## What is required
Transcribe, exactly and in full, every record shown below, while omitting its images.
***** Source information
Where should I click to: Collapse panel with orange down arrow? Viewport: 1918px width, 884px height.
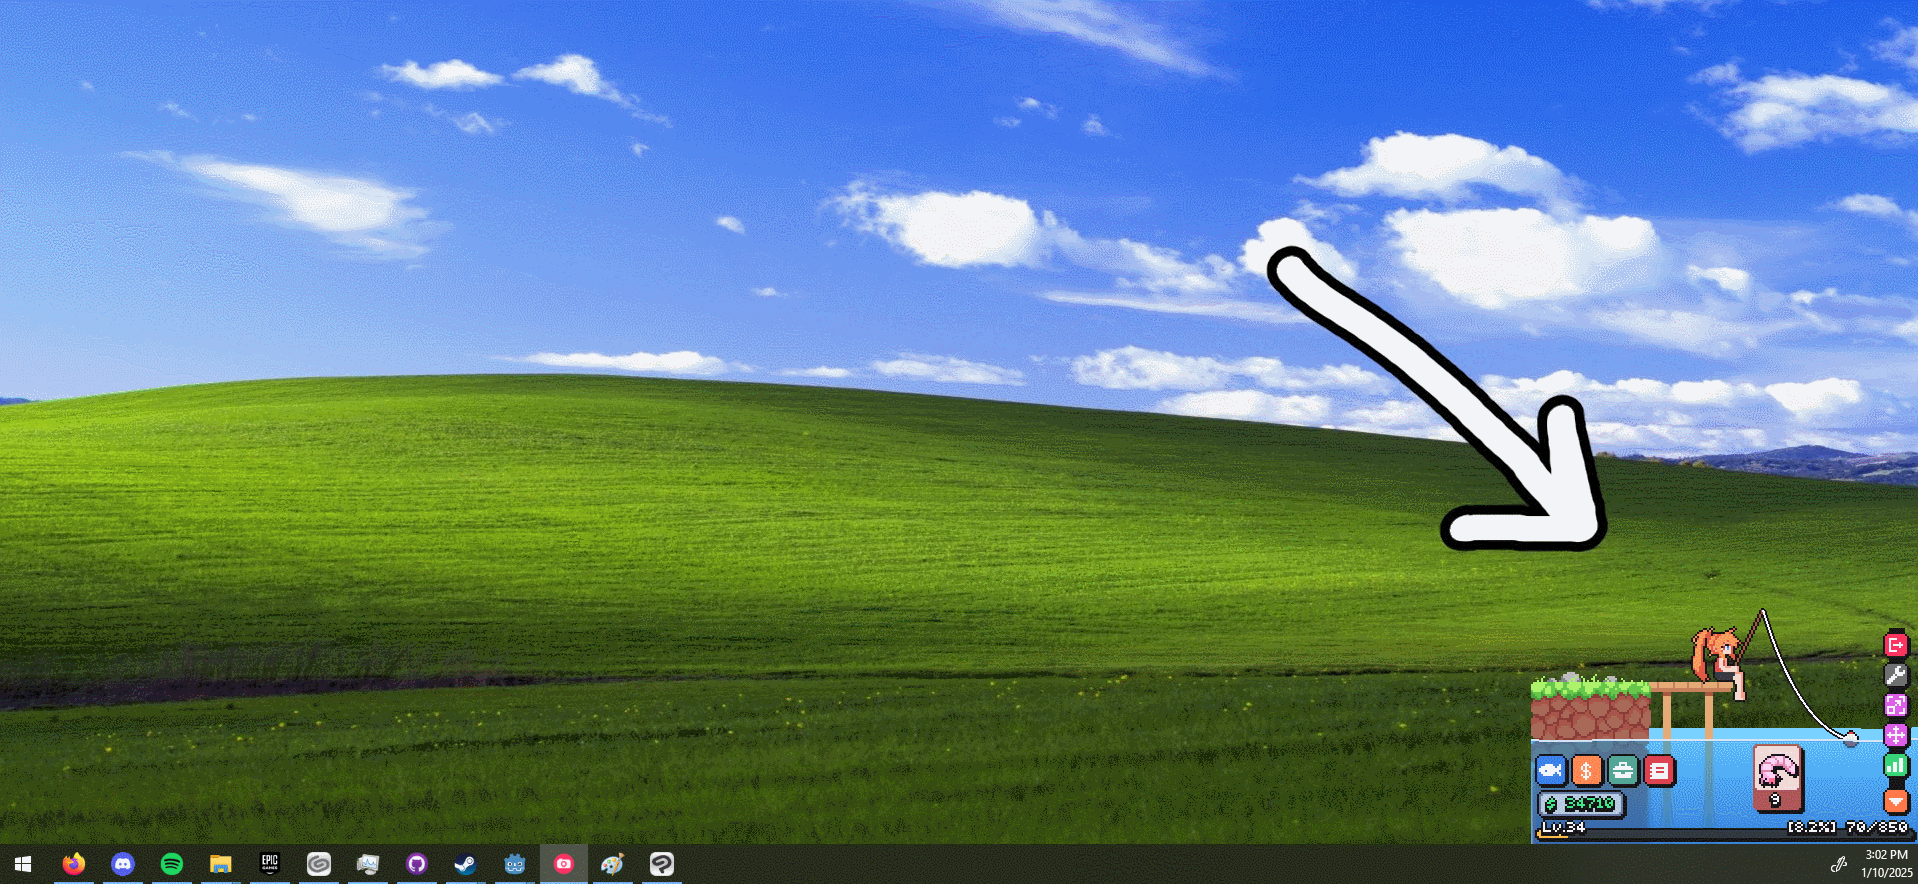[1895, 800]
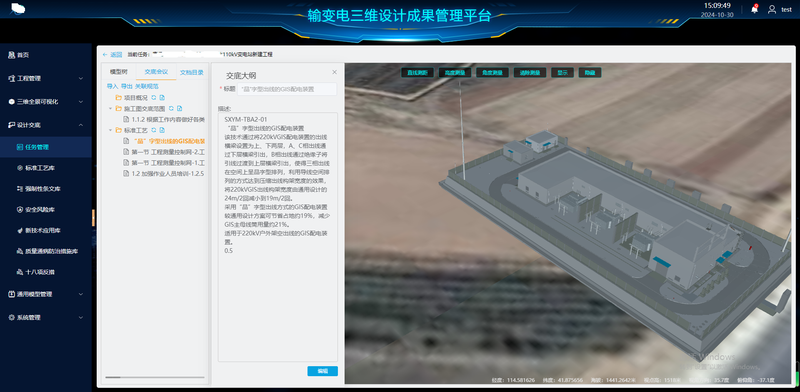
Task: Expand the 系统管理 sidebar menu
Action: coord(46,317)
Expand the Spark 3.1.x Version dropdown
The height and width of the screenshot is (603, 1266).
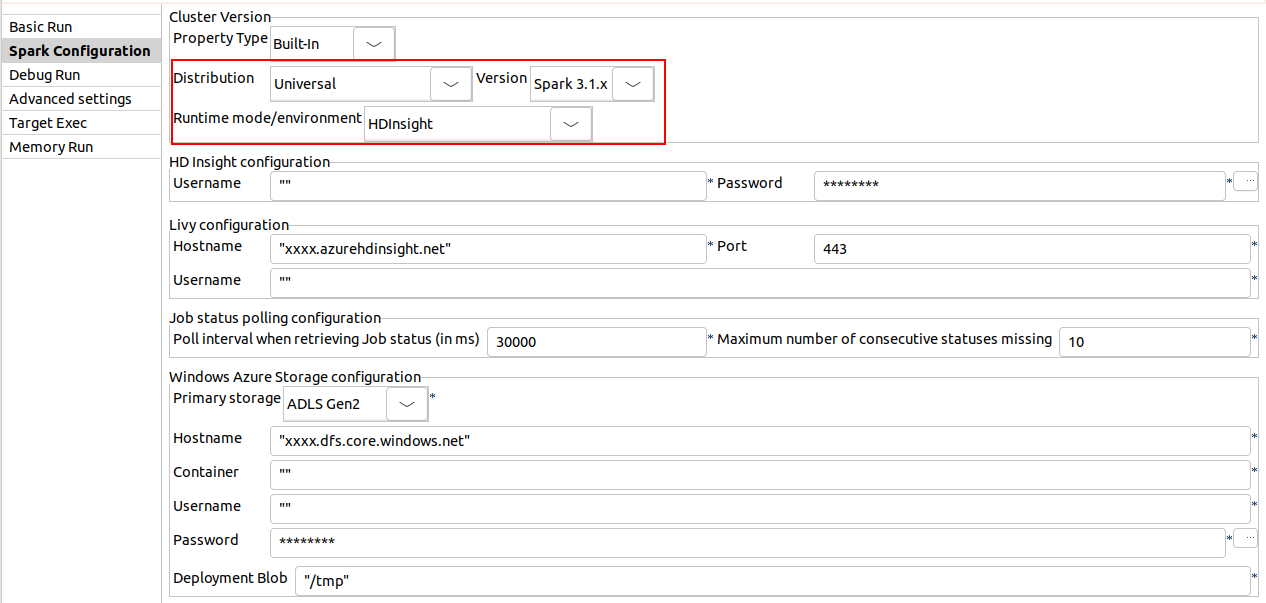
**********
## Answer box
Where should I click to: Collapse panel with orange down arrow? Viewport: 1918px width, 884px height.
[1895, 800]
Task: Expand the 系统管理 sidebar menu
Action: coord(46,317)
Expand the Spark 3.1.x Version dropdown
The height and width of the screenshot is (603, 1266).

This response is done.